Note the presence of the backslash **\** before the closing slash of the **A** tag. This is needed because the forward slash **/** is the default field separator in **sed**(**1**), and to avoid the error of prematurely terminating the field, we use the backslash to escape it in order to match a literal forward slash.
The result should be as appears in the sample above... no HTML data, just real readable course information.
^ 5. ^|Perform some data mining for me:|
| ^ a.|Of this list, how many courses is CCC offering next semester?|
|:::^ b.|How did you produce this result?|
|:::^ c.|How many **CSCS** classes is CCC offering next semester? How did you find this?|
|:::^ d.|How did you produce this result?|
|:::^ e.|How many upper level (2000 and above) **ENGL** classes are being offered next semester?|
|:::^ f.|How did you produce this result?|
|:::^ g.|Who is offering more courses next semester, the English or Math department?|
|:::^ h.|How did you produce this result?|
Hopefully you're starting to see the value in what the Regular Expressions have enabled for us-- we were able to take raw data in some arbitrary format, and through analyzing it, adequately whittle away at it until it becomes a format readable to us.

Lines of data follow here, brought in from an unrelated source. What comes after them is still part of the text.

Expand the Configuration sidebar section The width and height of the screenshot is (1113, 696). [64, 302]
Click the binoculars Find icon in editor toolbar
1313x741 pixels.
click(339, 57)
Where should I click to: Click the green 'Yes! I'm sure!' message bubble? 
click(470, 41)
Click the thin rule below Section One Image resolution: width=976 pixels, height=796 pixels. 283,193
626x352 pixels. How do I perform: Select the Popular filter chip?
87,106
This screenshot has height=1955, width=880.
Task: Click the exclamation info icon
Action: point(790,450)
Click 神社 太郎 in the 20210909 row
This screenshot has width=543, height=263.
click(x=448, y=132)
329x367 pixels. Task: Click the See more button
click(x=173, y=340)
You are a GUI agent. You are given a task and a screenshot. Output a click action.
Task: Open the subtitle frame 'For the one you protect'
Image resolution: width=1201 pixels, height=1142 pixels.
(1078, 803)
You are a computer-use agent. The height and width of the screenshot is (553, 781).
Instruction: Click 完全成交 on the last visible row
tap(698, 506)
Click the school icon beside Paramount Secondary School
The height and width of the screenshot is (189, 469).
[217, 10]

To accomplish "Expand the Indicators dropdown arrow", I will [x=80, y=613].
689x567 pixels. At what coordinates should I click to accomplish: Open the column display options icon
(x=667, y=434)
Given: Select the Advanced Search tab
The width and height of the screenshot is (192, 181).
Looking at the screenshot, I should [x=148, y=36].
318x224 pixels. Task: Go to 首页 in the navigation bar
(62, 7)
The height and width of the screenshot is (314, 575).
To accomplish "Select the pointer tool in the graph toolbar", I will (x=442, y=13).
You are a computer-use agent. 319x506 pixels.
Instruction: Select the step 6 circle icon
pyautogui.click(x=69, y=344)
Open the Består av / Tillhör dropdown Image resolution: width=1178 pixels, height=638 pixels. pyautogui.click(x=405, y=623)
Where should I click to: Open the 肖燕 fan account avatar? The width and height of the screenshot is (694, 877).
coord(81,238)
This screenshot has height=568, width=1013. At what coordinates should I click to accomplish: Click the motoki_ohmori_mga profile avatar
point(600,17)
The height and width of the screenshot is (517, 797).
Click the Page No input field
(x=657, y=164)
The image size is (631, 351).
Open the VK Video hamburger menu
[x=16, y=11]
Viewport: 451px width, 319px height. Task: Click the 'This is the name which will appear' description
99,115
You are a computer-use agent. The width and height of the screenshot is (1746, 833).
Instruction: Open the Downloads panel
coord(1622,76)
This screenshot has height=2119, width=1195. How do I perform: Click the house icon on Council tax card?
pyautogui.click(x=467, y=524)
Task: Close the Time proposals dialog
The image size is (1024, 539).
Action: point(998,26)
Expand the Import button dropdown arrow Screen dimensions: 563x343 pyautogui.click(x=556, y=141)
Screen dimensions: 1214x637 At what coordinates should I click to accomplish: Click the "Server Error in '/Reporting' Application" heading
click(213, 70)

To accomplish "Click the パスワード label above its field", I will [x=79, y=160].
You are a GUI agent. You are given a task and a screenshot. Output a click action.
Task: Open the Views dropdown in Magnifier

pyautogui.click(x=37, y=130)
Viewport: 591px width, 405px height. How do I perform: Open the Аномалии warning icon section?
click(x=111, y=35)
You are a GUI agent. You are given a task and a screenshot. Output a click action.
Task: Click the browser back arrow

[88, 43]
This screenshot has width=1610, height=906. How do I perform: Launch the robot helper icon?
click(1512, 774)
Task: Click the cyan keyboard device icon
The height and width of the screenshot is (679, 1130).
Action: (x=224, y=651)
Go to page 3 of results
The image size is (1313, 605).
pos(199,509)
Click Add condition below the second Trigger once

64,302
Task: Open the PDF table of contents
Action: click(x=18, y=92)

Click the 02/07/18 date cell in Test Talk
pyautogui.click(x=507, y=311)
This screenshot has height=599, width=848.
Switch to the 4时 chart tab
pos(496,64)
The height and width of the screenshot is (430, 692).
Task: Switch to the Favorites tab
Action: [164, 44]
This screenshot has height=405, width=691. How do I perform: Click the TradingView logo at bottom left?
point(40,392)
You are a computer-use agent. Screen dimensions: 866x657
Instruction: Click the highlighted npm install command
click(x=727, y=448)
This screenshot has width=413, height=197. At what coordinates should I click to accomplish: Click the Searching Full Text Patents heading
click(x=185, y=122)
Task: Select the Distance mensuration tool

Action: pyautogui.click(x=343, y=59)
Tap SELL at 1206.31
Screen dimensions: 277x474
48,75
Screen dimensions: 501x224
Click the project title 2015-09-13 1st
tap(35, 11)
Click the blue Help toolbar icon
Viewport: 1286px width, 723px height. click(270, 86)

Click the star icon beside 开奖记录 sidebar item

Once in that format, we can then perform some more valuable tasks on that data.
=====Data Analysis=====
In the **courselist/** subdirectory of the UNIX Public Directory are some additional files of value:
* fall2010-20100315.html.gz
* fall2010-20101113.html.gz
* spring2010-20091022.html.gz
* spring2010-20101113.html.gz
* spring2011-20101113.html.gz
* winter2011-20101113.html.gz
Each of these files contains a snapshot of semester course information, referenced by semester, and snapshot date. Please make a copy of these additional files, uncompress them, and let's create a script to perform some data analysis.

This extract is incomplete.